Merci à Benoît XVI pour l'Espérance !

Publié le par MICHEL

Un souffle d'espérance     

Les lecteurs de ce blog qualifié quelquefois de "gauchiste progressiste" lisent souvent des articles assez critiques concernant les évolutions actuelles de l'Eglise.
Hier au soir, j'ai lu longuement l'encyclique de Benoît XVI sur l'Espérance et je me suis senti complètement pris par ce texte ; j'aimerais essayer de partager mon impression dans cette page et peut être la suivante...
On ne trouvera pas ici d'analyse ou de commentaire pour lesquels je n'ai ni mission ni compétence mais seulement quelques impressions de "charbonnier"..
Mais d'abord, je voudrais dire à tous ceux qui se retrouvent dans bien des critiques ou des "coups de gueule" lus ici que rien ne remplacera pour eux la lecture du texte...!

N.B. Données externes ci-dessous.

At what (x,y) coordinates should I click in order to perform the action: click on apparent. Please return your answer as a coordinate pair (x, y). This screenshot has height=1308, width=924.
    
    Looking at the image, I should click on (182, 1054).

Voir le texte de L'Encyclique "Spe Salvi" de Benoît XVI


Comme l'espérance,
le texte du Pape nous prend en route pour mieux nous conduire

Souvent, bien des déclarations ou messages émanant des autorités ecclésiastiques sont perçus par nous, lecteurs récipiendaires, comme des textes venus d'en haut comme des vérités , des recommandations ou parfois même des condamnations qui nous tombent dessus et finalement pèsent sur nous..
Ici, nous sommes respectés dans nos petites "espérances" dans nos "engagements"et notre "agir", dans nos prières et nos souffrances, dans nos combats pour la justice, bref dans tout ce qui est pour nous motif ou expression d'une espérance ; le pape reconnaît là au coeur de nos vies le lieu d'une pédagogie par laquelle nous passons pour prendre un "chemin" "ensemble" dont il balise le tracé jusque dans ce qu'il montre comme étant l'accomplissement de notre espérance :  la rencontre en frèresdans l'Amour du Père ...

"nous avons besoin des espérances – des plus petites ou des plus grandes – qui, au jour le jour, nous maintiennent en chemin. Mais sans la grande espérance, qui doit dépasser tout le reste, elles ne suffisent pas. Cette grande espérance ne peut être que Dieu seul, qui embrasse l'univers et qui peut nous proposer et nous donner ce que, seuls, nous ne pouvons atteindre."



L'Espérance : un chemin dans le présent
L'Amour objet de notre espérance est déjà présent en nous et l'espérance est bien cette tension mobilisante entre le "déjà là" inchoatif et l'accomplissement final du "pas encore"
"Si la Lettre aux Hébreux dit que les chrétiens n'ont pas ici-bas une demeure stable, mais qu'ils cherchent la demeure future (cf. He 11, 13-16: Ph 3, 20), cela est tout autre qu'un simple renvoi à une perspective future: la société présente est considérée par les chrétiens comme une société imparfaite; ils appartiennent à une société nouvelle, vers laquelle ils sont en chemin et qui, dans leur pèlerinage, est déjà anticipée."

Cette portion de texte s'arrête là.